Cassette culture's influence upon alternative rock is slight but real. The grand majority of rock bands choosing cassettes as their medium will never be heard by the larger audience, but there are occasional examples of well-known, or somewhat-known, bands like Throwing Muses, Sebadoh or Pianosaurus who released their own cassettes before landing record deals. Liz Phair's Girlysound tapes introduced much of the material to become famous on her first two albums in intimate, low-fi versions, although these were largely intended for friends rather than a general audience; they were instrumental in landing her record deal, and are now among the most popular "unreleased" tapes ever recorded by a major artist. The British band Cleaners from Venus were usually content to release their delightfully eccentric British pop, which held its own with XTC and Robyn Hitchcock via cassette only. Calvin Johnson's K label introduced notable alternative rock acts like Lois and Johnson's own band, Beat Happening on cassette releases; the first American Shonen Knife release was on a K cassette (although the music had appeared on vinyl in Japan). Artists like Linda Smith and Jeff Kelly issued high-quality music on cassette that was inferior to "officially" released alternative rock only in its channels of distribution. And occasionally, talented performers who found themselves without a record contract for no apparent reason released their own cassettes to fill the gap, as Penelope Houston did in the early '90s.
Most rap music is played and bought on cassette, and the cassette (in the forms of special mixes, self-produced and distributed releases, or, more nefariously, bootlegs) is a big part of rap/hip-hop culture, particularly in New York City, where one can pick up cassette compilations and mixes of hot sounds literally on the street. Oakland rapper Too Short began his climb to platinum success with a self-distributed cassette that sold in the thousands before he hooked up with a record label.

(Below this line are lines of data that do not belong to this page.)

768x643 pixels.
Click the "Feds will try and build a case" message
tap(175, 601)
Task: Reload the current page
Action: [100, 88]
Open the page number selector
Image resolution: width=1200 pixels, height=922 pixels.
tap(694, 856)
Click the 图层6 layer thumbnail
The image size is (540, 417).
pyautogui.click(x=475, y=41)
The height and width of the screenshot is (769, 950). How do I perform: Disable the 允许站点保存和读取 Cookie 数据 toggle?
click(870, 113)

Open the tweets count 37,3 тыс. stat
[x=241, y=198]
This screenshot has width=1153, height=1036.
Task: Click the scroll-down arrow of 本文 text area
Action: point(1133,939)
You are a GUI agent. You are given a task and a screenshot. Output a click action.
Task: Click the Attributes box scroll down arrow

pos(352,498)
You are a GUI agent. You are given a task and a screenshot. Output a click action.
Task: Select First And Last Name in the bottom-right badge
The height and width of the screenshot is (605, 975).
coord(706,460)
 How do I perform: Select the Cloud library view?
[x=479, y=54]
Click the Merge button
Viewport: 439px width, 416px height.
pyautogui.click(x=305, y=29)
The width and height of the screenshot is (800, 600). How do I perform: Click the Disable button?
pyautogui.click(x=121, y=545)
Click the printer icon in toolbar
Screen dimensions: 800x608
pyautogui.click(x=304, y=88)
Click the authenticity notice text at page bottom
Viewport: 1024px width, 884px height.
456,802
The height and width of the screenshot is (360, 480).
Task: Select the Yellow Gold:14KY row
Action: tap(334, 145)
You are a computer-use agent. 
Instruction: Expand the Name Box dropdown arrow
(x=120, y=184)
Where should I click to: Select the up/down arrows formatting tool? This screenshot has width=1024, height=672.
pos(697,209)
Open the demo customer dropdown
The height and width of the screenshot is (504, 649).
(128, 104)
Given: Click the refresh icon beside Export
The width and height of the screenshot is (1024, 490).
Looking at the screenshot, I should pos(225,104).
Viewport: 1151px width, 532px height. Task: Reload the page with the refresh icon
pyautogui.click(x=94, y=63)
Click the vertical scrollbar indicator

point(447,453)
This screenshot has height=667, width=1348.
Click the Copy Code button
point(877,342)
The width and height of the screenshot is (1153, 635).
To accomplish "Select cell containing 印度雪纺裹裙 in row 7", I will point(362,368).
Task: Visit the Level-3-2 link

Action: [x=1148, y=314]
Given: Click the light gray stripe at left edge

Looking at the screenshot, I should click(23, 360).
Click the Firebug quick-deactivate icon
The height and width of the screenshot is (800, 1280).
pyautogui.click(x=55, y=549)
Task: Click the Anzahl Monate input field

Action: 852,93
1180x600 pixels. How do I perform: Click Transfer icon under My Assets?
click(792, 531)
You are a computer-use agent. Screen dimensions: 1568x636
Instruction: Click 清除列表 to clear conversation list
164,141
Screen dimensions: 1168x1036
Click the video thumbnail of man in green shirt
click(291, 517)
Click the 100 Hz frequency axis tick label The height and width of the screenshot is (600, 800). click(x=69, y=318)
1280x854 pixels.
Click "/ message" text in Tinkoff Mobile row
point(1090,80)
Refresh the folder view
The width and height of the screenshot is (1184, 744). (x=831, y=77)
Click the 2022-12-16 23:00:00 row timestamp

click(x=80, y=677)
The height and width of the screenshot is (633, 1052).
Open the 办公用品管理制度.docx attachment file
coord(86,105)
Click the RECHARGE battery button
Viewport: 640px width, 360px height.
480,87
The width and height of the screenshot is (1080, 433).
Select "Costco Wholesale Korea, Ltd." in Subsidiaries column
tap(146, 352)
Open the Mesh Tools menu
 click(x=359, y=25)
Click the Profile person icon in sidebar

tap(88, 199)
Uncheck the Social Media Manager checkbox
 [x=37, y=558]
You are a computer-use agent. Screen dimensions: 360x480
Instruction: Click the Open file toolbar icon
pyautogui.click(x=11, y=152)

There are also a few cassette labels that have carved an identity for themselves as repositories of high quality, non-mainstream music, differing only from similar record companies in their choice of format. Some of the most prominent of these include ROIR, with an extensive catalog of cassette-only releases by big-name alternative rock artists (with occasional detours into other music) such as Television, Richard Hell and Nico; Tellus, one of the leading experimental/new music labels of any sort; and Global Village and Music of the World, both specializing in world music. Several of these labels have switched to the compact disc format, upgrading some or all of their back catalog in the wake of the CD revolution.
Finally, it's worth remembering that the cassette remains the primary means of musical distribution, by far, in the Third World. In many of these countries, copyright laws are lax, nonexistent, or unenforced, and pirate tapes are common items in markets and stores, ranging from local musicians to international superstars like the Beatles, Bob Marley, Dire Straits and Marvin Gaye. Much of the music from these countries is only available in the cassette format, as it's by far the cheapest medium for populations with much lower per-capita incomes than the U.S. or Europe, and a great deal of fine world music is only available on cassette, and only within the performers' native territories.